Within the story is the bright spark of another definition of “preservation” — the building resident who mustered volunteers and paid for paint herself because she couldn’t stand the peeling facade any longer or who patrolled the halls to try to fend off the drug dealers.  It’s that spirit that cares for old buildings and creates a home for the people who find shelter within.

Read the full story here.   And this time of year, it’s important to do so — to count your own blessings and make an effort to help those less fortunate — be they buildings or people.

Here’s the passage where I came to realize this story wasn’t about brick inlay and exotic-revival details:

Lorillard — the street was named after the tobacco family who, after the Civil War, gave their estate to the nearby St. Barnabas Hospital, then called the Hospital for Incurables — was never an upscale building. But I could tell from the carefully arranged brick inlay and the Egyptian design on the doorway that it once had its charm. Decades before, the building was likely to have been home to an upwardly mobile-class of immigrant Italians who had the means to escape Lower Manhattan and had come to work in the nearby Bronx Zoo. Today, it mostly houses tenants that have a portion of their rent paid through Section 8 federal rent assistance, or any number of special programs that provide subsidies to recovering addicts, formerly homeless and substance abusers, or people with H.I.V.

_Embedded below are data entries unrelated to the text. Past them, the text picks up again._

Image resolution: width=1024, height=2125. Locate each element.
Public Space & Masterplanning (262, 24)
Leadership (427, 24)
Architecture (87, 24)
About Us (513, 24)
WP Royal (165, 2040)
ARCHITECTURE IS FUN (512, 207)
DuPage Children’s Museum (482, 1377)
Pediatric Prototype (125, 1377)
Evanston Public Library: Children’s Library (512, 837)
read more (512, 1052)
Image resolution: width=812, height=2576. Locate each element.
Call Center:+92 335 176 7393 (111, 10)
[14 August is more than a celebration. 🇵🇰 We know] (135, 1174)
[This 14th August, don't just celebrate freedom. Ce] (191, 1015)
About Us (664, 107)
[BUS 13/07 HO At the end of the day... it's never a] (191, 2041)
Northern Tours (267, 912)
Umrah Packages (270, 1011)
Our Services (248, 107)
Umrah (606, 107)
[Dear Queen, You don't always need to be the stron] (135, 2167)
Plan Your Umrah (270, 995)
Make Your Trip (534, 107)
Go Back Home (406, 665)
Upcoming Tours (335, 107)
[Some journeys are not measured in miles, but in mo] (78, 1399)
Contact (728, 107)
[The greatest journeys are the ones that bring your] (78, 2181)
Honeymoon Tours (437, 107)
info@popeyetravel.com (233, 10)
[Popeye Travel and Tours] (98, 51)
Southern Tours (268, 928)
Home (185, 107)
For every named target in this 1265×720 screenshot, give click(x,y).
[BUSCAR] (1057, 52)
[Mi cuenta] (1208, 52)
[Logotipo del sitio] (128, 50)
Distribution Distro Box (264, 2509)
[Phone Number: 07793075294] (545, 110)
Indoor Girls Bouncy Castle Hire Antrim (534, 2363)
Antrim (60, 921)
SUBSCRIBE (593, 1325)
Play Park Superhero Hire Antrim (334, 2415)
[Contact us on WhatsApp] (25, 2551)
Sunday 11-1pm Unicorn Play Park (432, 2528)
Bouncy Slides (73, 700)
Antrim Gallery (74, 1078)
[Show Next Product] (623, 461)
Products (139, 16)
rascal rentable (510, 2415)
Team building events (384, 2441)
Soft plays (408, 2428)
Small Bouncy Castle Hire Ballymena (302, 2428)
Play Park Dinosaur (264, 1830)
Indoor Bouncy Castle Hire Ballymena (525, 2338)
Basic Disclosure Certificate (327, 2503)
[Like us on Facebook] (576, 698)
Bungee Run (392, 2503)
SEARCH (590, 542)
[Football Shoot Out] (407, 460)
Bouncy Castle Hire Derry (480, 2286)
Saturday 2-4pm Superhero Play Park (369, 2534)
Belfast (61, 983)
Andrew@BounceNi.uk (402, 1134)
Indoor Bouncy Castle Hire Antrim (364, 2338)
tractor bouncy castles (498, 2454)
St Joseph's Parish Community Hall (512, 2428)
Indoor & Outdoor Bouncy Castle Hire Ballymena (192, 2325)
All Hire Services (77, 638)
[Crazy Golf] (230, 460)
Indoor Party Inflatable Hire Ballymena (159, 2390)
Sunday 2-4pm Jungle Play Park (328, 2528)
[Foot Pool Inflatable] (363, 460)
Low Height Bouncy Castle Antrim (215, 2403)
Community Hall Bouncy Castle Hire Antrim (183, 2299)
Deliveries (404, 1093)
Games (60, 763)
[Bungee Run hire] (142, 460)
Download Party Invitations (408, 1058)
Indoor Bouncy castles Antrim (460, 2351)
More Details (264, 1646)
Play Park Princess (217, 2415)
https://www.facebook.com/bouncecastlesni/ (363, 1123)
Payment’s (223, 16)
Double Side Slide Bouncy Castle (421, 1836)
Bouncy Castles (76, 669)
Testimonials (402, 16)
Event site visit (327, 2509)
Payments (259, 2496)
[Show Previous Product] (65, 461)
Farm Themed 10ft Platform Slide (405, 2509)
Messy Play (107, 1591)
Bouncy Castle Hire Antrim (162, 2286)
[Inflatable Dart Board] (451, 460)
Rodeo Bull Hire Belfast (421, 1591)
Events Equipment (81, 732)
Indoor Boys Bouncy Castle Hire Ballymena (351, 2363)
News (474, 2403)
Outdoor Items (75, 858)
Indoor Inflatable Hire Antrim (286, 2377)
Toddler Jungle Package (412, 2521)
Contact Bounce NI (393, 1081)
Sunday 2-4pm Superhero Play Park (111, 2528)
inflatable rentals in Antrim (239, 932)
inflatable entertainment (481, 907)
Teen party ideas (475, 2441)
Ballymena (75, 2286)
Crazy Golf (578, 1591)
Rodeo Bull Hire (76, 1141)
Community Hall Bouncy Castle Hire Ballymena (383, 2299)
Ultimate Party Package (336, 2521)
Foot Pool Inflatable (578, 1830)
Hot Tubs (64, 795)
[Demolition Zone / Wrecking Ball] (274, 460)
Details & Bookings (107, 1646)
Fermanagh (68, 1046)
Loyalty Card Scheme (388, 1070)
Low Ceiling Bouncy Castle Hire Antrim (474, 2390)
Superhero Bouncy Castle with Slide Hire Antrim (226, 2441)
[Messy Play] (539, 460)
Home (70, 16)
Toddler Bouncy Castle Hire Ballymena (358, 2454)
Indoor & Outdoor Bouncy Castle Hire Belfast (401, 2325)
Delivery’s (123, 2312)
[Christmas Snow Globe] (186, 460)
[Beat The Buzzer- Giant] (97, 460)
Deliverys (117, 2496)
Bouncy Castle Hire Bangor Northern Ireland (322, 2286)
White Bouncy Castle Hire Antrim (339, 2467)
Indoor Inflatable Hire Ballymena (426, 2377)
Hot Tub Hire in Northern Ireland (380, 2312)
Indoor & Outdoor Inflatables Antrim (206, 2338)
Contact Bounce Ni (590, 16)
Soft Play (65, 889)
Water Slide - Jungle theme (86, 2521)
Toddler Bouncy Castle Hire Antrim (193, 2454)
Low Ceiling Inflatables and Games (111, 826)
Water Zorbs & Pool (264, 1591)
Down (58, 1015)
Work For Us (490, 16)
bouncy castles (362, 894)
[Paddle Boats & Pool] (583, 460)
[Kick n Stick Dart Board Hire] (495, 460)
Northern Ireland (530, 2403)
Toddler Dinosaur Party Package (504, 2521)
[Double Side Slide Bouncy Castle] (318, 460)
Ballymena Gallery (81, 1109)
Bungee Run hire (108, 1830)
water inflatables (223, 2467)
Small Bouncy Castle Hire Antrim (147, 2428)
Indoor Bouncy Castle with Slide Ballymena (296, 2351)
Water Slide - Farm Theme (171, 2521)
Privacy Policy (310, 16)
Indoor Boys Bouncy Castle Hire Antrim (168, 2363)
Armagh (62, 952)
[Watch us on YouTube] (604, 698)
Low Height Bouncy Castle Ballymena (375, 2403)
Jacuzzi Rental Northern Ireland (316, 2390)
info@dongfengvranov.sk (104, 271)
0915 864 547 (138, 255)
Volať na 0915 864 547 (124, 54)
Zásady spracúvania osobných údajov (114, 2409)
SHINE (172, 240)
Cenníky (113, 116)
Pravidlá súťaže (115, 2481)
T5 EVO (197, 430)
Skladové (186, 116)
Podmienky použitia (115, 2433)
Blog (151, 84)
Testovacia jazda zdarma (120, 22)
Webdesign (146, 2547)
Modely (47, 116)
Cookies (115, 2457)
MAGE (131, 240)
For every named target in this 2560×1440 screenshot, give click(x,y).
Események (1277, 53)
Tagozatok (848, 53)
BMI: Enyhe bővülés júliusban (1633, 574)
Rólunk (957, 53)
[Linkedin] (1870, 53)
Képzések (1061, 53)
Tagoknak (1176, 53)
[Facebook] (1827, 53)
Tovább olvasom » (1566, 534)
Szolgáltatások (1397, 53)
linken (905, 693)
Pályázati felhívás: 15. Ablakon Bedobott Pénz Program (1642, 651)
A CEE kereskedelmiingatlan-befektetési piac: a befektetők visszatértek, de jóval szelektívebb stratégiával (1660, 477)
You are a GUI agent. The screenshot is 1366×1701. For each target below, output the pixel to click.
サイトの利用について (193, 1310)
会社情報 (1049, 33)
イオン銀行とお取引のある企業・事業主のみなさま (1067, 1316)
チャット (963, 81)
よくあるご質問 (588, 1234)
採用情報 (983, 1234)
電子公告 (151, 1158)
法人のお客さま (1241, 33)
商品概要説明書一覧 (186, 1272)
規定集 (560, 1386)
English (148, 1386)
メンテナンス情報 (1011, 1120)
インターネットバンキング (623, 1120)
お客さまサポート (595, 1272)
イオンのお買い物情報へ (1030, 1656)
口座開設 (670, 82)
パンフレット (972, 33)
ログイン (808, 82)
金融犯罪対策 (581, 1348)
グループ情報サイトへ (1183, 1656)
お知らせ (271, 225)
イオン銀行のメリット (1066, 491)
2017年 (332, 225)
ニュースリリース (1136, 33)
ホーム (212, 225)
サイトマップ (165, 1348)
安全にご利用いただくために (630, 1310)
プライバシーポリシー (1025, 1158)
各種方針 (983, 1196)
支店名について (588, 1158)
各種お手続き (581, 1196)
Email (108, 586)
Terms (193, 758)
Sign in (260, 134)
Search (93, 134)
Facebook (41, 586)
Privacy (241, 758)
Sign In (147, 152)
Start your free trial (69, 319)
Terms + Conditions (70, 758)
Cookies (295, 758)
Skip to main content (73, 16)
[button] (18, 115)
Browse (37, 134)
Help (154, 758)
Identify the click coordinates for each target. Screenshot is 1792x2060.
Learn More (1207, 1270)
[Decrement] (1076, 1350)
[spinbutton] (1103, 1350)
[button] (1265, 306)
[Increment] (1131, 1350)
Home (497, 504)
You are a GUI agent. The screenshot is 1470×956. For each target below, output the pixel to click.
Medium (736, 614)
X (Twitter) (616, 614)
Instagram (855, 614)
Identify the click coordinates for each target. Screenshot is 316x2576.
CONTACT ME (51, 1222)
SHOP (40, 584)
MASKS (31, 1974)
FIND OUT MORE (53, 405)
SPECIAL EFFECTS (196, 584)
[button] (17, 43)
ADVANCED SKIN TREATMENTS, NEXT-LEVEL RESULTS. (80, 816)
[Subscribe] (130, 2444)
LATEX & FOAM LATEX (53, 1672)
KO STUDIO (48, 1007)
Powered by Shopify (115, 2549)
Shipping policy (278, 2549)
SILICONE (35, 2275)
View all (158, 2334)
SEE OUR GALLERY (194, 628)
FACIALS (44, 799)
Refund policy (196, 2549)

Justin’s mom and I passed the line of broken mailboxes. Broken mailboxes, like busted locks and New York Police Department “Clean Halls Project” plaques, are some of the telltale signs that I had come to recognize in a neglected building. They make great places to stash drugs; tenants at Lorillard complained they were always opening their mail to find little illicit packages. I was only just beginning to understand that every crumbling building in New York forms its own chaotic, self-contained world.